Samuel Coleridge was an English poet. One day as he woke up he remembered he had dreamed the lines of a poem, even the title, Kubla Kahn. He did not have to compose the lines, they were all in his head. Someone knocked on the door who stayed for about an hour. As soon as the person left, Coleridge tried to go back to work, but the beautiful lines had been forgotten, never to be remembered, and Kubla Kahn remains to this day a fragment of unfinished poetry.
Many of us have experiences like that. We know what it is like to be interrupted, life just refuses to unfold the way we had planned. Mothers of small children may know better than most of us with wide-awake nights and sleepy mornings, and children who always seem to want attention at the most inconvenient moment.
It would seem that interruptions are part of what it means to be human. They come to all of us. Some are minor while others are far more serious; like when all your plans for the future are blown away when you are told that, after 20 years with the company, they are going out of business- interruption! Or after years of married life, your spouse says I want a divorce, and you have to rethink the rest of your life – interruption!
No one is exempt from this: it seems to come to all of us at some time or another. Jesus had to deal with interruption, it happened over and over again.
Jesus invited His disciples to an isolated place for some R and R, but an unexpected crowd spoiled the plan. What was supposed to be a day of rest and recuperation turned into a day of hard work, and that twist of fate gave us a demonstration of how Jesus dealt with interruption.
Unlike many of us, He did not resent and resist it. Mark tells us that when He saw the crowd, His first reaction was pity. These people were imposing on His time, it was supposed to be time off, He deserved a rest and He tried to take one, but the throng beat Him and His disciples to the retreat site.
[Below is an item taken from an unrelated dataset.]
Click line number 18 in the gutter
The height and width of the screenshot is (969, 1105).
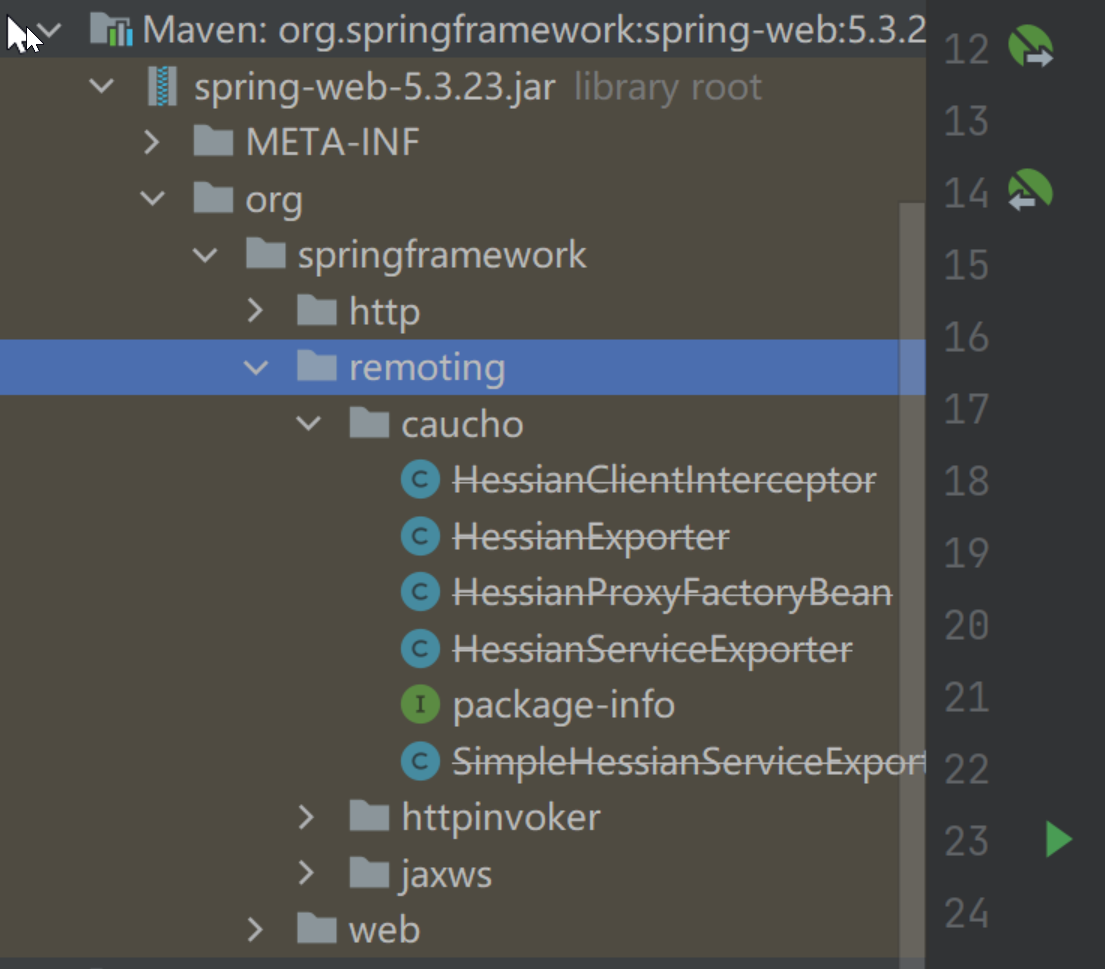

An insensitive crowd took over His day so Jesus surveyed the situation, accepted the way it was, and went to work.
The crowd reminded Him of sheep without a shepherd, they did not know where to go or what to do. His pity quickly turned to action. Mark tells us He began to teach them at great length. We do not know the content of that day’s lesson, but seeing the situation and given what we know of Jesus, I think we can make an educated guess. My guess is that He taught these people who they were and how important they were to God. That no matter what they had done or how they had lived, God cared for them and wanted to be their shepherd.
Jesus was people-conscious, but He did make enemies. Enemies of the powerful because he put compassion above tradition, love above law, and people above things and institutions.
How do we deal with interruptions, especially from people we hardly know or do not even like? People who may need only a smile or a touch? Everywhere we go we see people like sheep without a shepherd: some will be lost in hatred, some in cynicism, some in fear.
In spite of our own shortcomings, our own weakness, will we allow ourselves to be used? Will we interrupt our busy lives long enough to let them know that no matter what, God cares just by showing them that we care? Can we be extensions of Christ? When dealing with others, can your motto be the words of consecration of the mass: this is My body, given for you.